Perrin Field celebrates 75 years
A reception was held at North Texas Regional Airport- Perrin Field on Wednesday to celebrate 75 years in Grayson County.
“I’m just happy to see 75 years,” MSgt. (R) Charles “Charlie” Brown said. “That means I’m getting awful old.”
Brown, who currently serves as president of the Perrin Air Force Base Museum, was stationed at Perrin Air Force Base from 1963 to 1968.
He tells us the first troops arrived in early December 1941, before Pearl Harbor.
“They brought them in out of the railroad station at Pottsboro and hauled them out here on trucks,” Brown said. “And they loaded the barracks and a lot of the barracks still weren’t finished and there was no heating or anything like that and that’s December here in Texas.”
After the December 7, 1941 attack on Pearl Harbor, Perrin Air Force Base was one of the first basic flight training schools to become operational.
More than 10,000 pilots graduated from Perrin Field during World War II and the Korean War.
Brown said the Apollo astronauts trained at Perrin, as well, back in the sixties.
“They had to go through survival school then fly the F102 at supersonic before they qualified to go to Houston,” Brown said.
After the base closed in 1971, it became the Grayson County Airport, and was renamed North Texas Regional Airport in 2007. Texas Aviation Partners took over managing the airport in May 2016.
“It truly is a diamond in the rough and we at Texas Aviation Partners are excited about getting involved and doing everything we can to promote this great asset and make it a real job creator for Grayson County,” Mabe said.

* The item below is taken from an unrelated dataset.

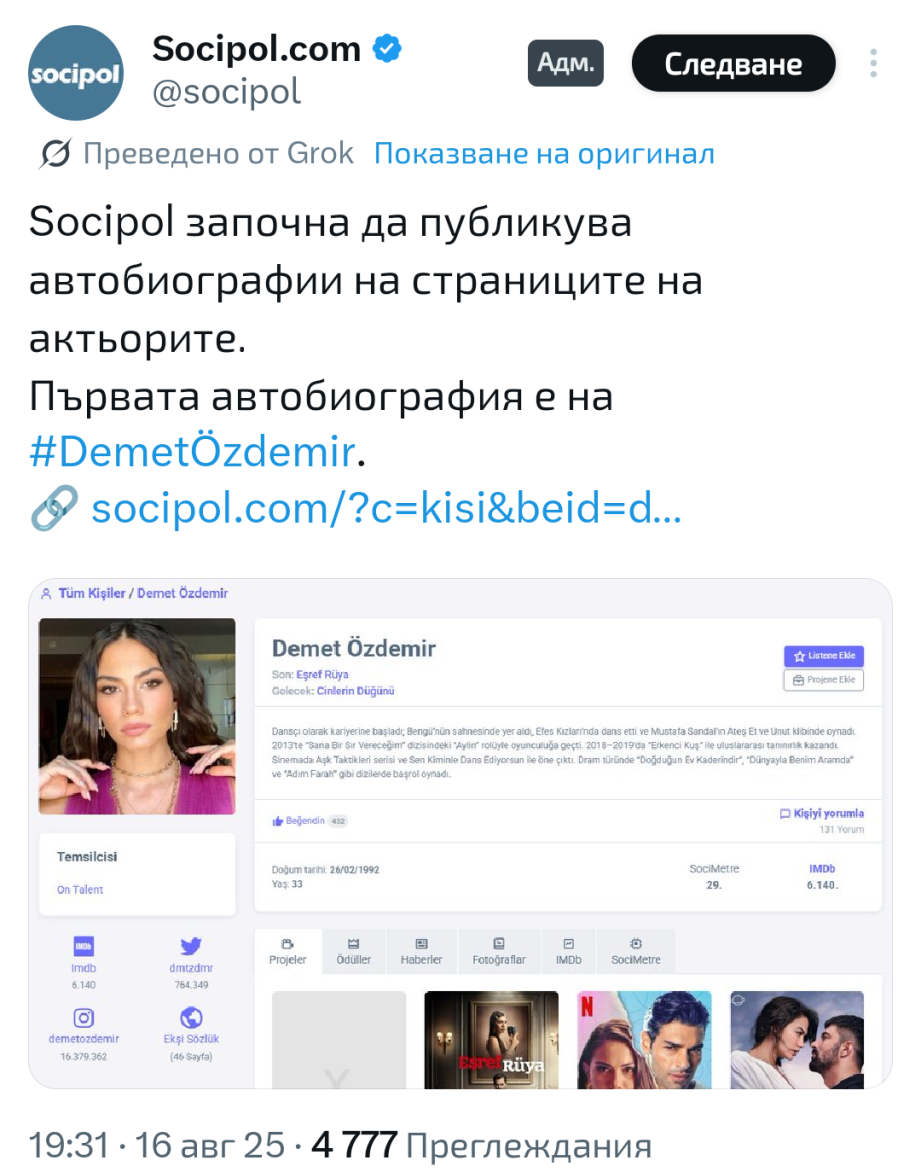Select the SociMetre tab
The height and width of the screenshot is (1172, 921).
pos(636,952)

The two runway, 1410-acre facility is now home to dozens of businesses and corporate and private aircraft, including the U.S. Aviation Academy.

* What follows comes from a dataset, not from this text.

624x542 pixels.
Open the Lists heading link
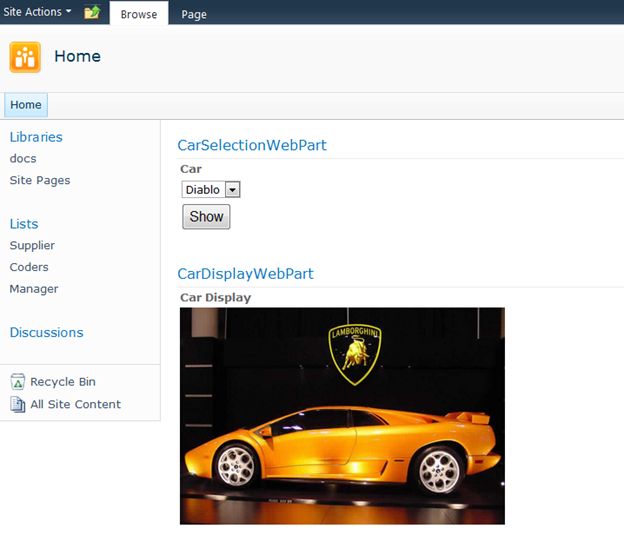point(24,224)
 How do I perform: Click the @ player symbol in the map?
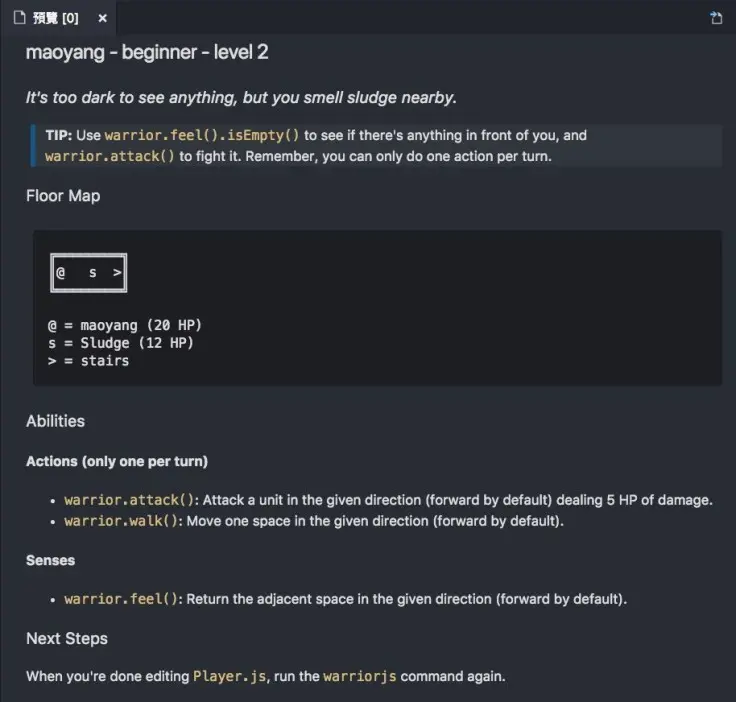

“We have the schools in here and repair shops for aircraft,” Brown said. “People come from all over the united states to get the airplanes repaired here.”
While active U.S. military are no longer training at NTRA-Perrin Field, the flight school is still training pilots from friendly governments through the Air Force.
“I believe Nigeria is in right now doing some transition training into a Cessna Caravan that the flight academy bought in order to support that mission,” Mabe said.
The U.S. Aviation Academy submitted a bid to bring U.S. Air Force initial flight training back to the airport last December, but the ten-year, $200 million estimated contract has yet to be awarded.
Mabe said TAP is excited to take NTRA- Perrin Field to the next level, which includes the Cavanaugh Flight museum taking over a hangar and an announcement regarding another company coming soon.
"Perrin Field has such a rich history and played an important part in our Nation's Defense for decades," TAP founding partner Stephen Alexander said. "We look forward to honoring that history, while spearheading the forward progress of the airport and its development for the next seventy-five years."